Work order: Output every record word for word.
___ Record excerpts ___
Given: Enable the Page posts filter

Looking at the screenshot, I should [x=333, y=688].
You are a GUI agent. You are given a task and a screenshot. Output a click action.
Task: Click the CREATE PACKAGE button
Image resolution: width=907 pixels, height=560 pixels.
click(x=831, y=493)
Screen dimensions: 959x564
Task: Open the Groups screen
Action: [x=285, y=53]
___
Response area:
Given: Enable the Page posts filter

Looking at the screenshot, I should [x=333, y=688].
You are a GUI agent. You are given a task and a screenshot. Output a click action.
Task: Click the CREATE PACKAGE button
Image resolution: width=907 pixels, height=560 pixels.
click(x=831, y=493)
Screen dimensions: 959x564
Task: Open the Groups screen
Action: [x=285, y=53]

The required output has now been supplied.